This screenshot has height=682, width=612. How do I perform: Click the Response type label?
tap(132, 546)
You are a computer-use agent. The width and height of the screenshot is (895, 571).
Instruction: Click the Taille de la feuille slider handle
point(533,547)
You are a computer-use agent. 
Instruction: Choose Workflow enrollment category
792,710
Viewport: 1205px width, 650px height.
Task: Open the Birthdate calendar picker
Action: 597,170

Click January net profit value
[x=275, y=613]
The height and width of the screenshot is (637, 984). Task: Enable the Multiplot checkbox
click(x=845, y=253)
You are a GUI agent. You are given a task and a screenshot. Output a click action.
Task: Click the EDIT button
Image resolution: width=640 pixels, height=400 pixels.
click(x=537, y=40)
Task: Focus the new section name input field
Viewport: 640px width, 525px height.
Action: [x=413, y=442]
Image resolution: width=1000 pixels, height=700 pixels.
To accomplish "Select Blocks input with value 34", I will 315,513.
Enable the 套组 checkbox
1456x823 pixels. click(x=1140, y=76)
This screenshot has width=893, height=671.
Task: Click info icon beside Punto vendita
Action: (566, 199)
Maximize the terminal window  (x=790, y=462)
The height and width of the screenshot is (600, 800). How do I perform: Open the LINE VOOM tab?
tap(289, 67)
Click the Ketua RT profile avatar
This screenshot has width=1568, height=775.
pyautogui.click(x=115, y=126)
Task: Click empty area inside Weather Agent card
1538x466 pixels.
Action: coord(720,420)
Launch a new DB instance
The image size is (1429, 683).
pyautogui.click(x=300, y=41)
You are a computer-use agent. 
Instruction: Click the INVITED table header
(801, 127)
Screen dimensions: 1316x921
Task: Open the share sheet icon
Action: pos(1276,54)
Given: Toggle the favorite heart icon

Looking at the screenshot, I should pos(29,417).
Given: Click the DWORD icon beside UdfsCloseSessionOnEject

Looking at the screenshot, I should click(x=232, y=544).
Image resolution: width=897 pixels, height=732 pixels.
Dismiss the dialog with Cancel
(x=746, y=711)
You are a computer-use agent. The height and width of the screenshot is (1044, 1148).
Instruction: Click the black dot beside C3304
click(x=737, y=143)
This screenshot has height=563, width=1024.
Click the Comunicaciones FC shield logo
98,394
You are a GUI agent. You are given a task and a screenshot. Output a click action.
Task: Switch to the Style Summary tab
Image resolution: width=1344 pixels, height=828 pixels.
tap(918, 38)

Exercise brief:
Rewrite the data above as a numbered list, one item per line, and leave out the blank lines.

Task output:
1. This screenshot has height=682, width=612. How do I perform: Click the Response type label?
2. tap(132, 546)
3. You are a computer-use agent. The width and height of the screenshot is (895, 571).
4. Instruction: Click the Taille de la feuille slider handle
5. point(533,547)
6. You are a computer-use agent. 
7. Instruction: Choose Workflow enrollment category
8. 792,710
9. Viewport: 1205px width, 650px height.
10. Task: Open the Birthdate calendar picker
11. Action: 597,170
12. Click January net profit value
13. [x=275, y=613]
14. The height and width of the screenshot is (637, 984). Task: Enable the Multiplot checkbox
15. click(x=845, y=253)
16. You are a GUI agent. You are given a task and a screenshot. Output a click action.
17. Task: Click the EDIT button
18. Image resolution: width=640 pixels, height=400 pixels.
19. click(x=537, y=40)
20. Task: Focus the new section name input field
21. Viewport: 640px width, 525px height.
22. Action: [x=413, y=442]
23. Image resolution: width=1000 pixels, height=700 pixels.
24. To accomplish "Select Blocks input with value 34", I will 315,513.
25. Enable the 套组 checkbox
26. 1456x823 pixels. click(x=1140, y=76)
27. This screenshot has width=893, height=671.
28. Task: Click info icon beside Punto vendita
29. Action: (566, 199)
30. Maximize the terminal window  (x=790, y=462)
31. The height and width of the screenshot is (600, 800). How do I perform: Open the LINE VOOM tab?
32. tap(289, 67)
33. Click the Ketua RT profile avatar
34. This screenshot has width=1568, height=775.
35. pyautogui.click(x=115, y=126)
36. Task: Click empty area inside Weather Agent card
37. 1538x466 pixels.
38. Action: coord(720,420)
39. Launch a new DB instance
40. The image size is (1429, 683).
41. pyautogui.click(x=300, y=41)
42. You are a computer-use agent. 
43. Instruction: Click the INVITED table header
44. (801, 127)
45. Screen dimensions: 1316x921
46. Task: Open the share sheet icon
47. Action: pos(1276,54)
48. Given: Toggle the favorite heart icon
49. Looking at the screenshot, I should pos(29,417).
50. Given: Click the DWORD icon beside UdfsCloseSessionOnEject
51. Looking at the screenshot, I should click(x=232, y=544).
52. Image resolution: width=897 pixels, height=732 pixels.
53. Dismiss the dialog with Cancel
54. (x=746, y=711)
55. You are a computer-use agent. The height and width of the screenshot is (1044, 1148).
56. Instruction: Click the black dot beside C3304
57. click(x=737, y=143)
58. This screenshot has height=563, width=1024.
59. Click the Comunicaciones FC shield logo
60. 98,394
61. You are a GUI agent. You are given a task and a screenshot. Output a click action.
62. Task: Switch to the Style Summary tab
63. Image resolution: width=1344 pixels, height=828 pixels.
64. tap(918, 38)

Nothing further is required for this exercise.